Their tour could easily have been a scene in “Freedom Writers,” the new movie about a teacher in Long Beach, Calif., who connects with her tough, inner-city students by discussing the pain and trauma other children have suffered, including those who experienced the Holocaust.

The movie, released last week and based on a true story, includes scenes in which the students visit the Museum of Tolerance in Los Angeles and meet with four elderly Holocaust survivors, all portrayed by themselves. The students, mostly black, Asian and Latino, also read “The Diary of Anne Frank” and keep diaries, portions of which became a book.

But last week’s tour took place at the Museum of Jewish Heritage-A Living Memorial to the Holocaust, the decade-old museum in Lower Manhattan, which offers dozens of tours each year to students from the city’s public and parochial high schools.

Visiting the museum last Friday, the students came from the Midtown campus of Satellite Academy High School, an alternative city-run school for teens who have dropped out of other public schools.

Once inside, the mostly African-American visitors received the museum’s “Meeting Hate with Humanity Tour,” its standard tour for students, viewing, among other things, the personal effects of Jewish families caught up in the Holocaust.

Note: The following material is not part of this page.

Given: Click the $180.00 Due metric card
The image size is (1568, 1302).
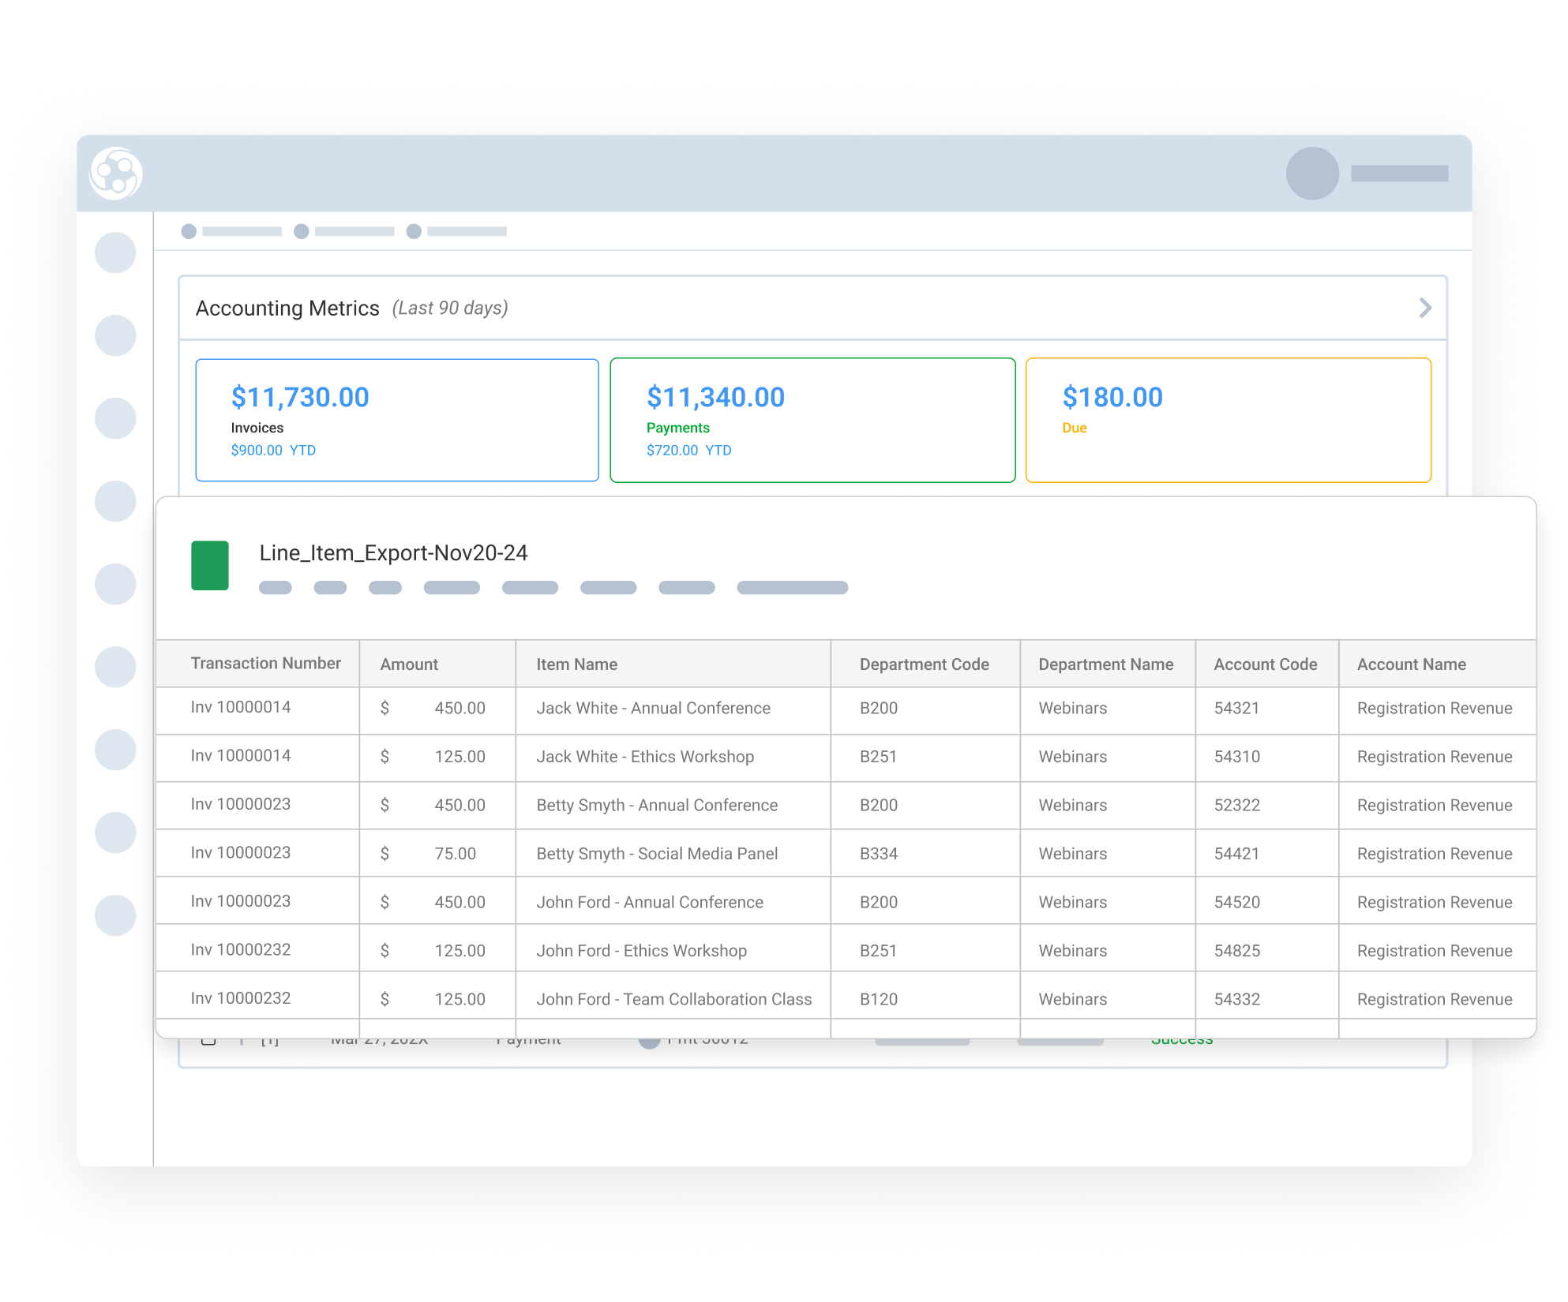Looking at the screenshot, I should (1228, 419).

They also met with Sally Frishberg, a 72-year-old survivor who was hidden during the Shoah by Polish Catholics, and with a refugee from Darfur who discussed what many consider the ongoing genocide in that region.

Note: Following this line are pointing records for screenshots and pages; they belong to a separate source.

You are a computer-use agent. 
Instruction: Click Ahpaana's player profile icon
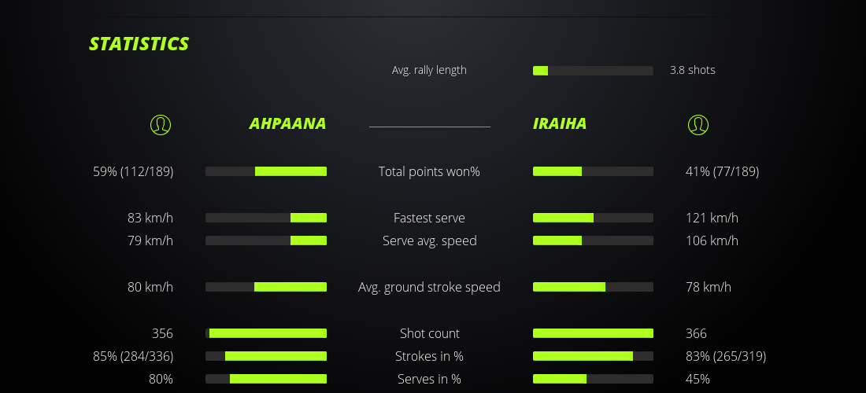161,124
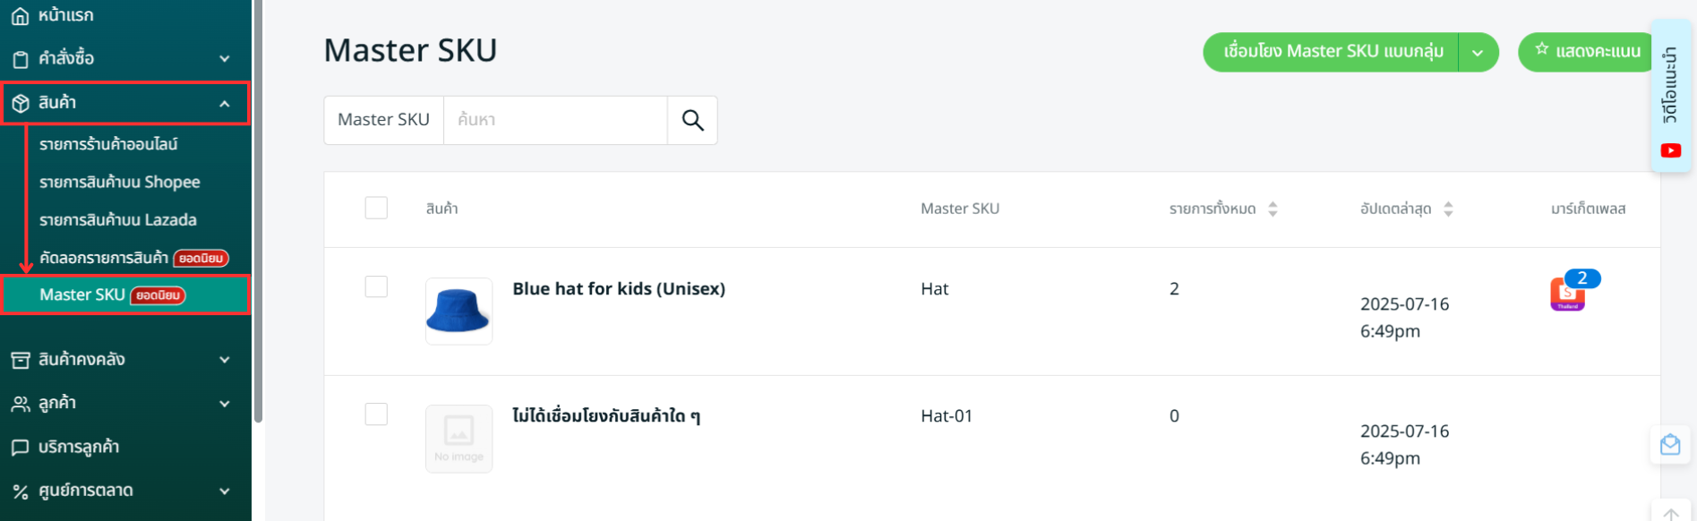Click the scroll-to-top arrow icon
Image resolution: width=1697 pixels, height=521 pixels.
tap(1670, 514)
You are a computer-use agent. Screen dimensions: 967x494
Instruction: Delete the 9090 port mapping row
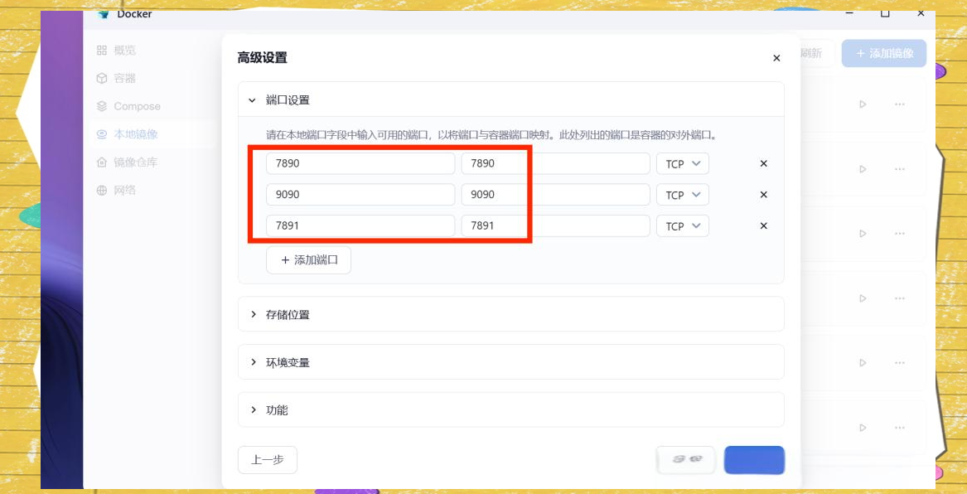coord(764,195)
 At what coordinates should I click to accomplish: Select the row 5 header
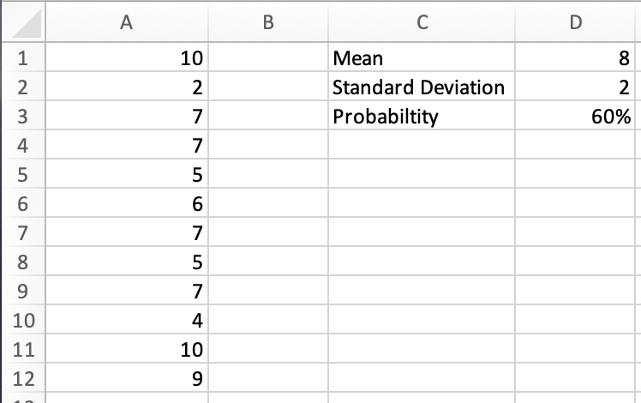22,175
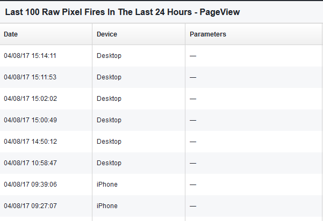323x221 pixels.
Task: Click parameters dash in 14:50:12 row
Action: click(x=193, y=142)
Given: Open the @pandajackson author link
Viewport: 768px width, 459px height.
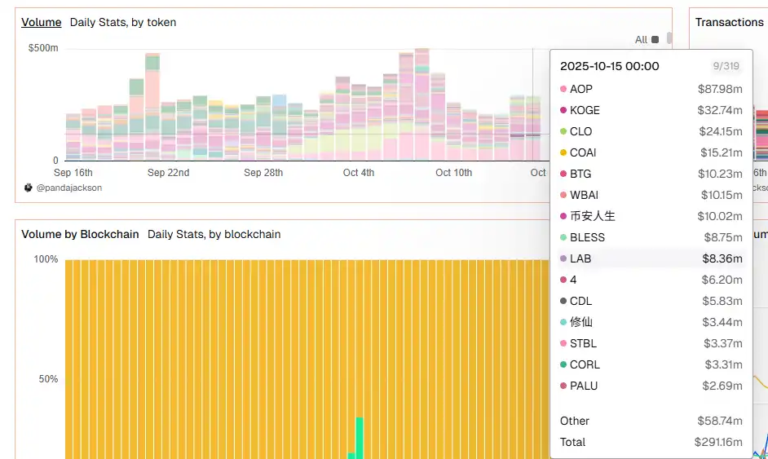Looking at the screenshot, I should 69,188.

The students knew about the Holocaust before their tour, said Betsy Aldredge, a spokeswoman for the museum. But some of them seemed to be “shocked” that another genocide is taking place today, she added. She also noted that “it’s one thing to read about the Holocaust in a book, and it’s quite another to hear about it from a Holocaust survivor.”

Just as the real-life students in Long Beach, Calif., did, the teens from Satellite Academy also wrote about their experience, penning letters while at the museum to children who have managed to survive the ethnic cleansing in Darfur.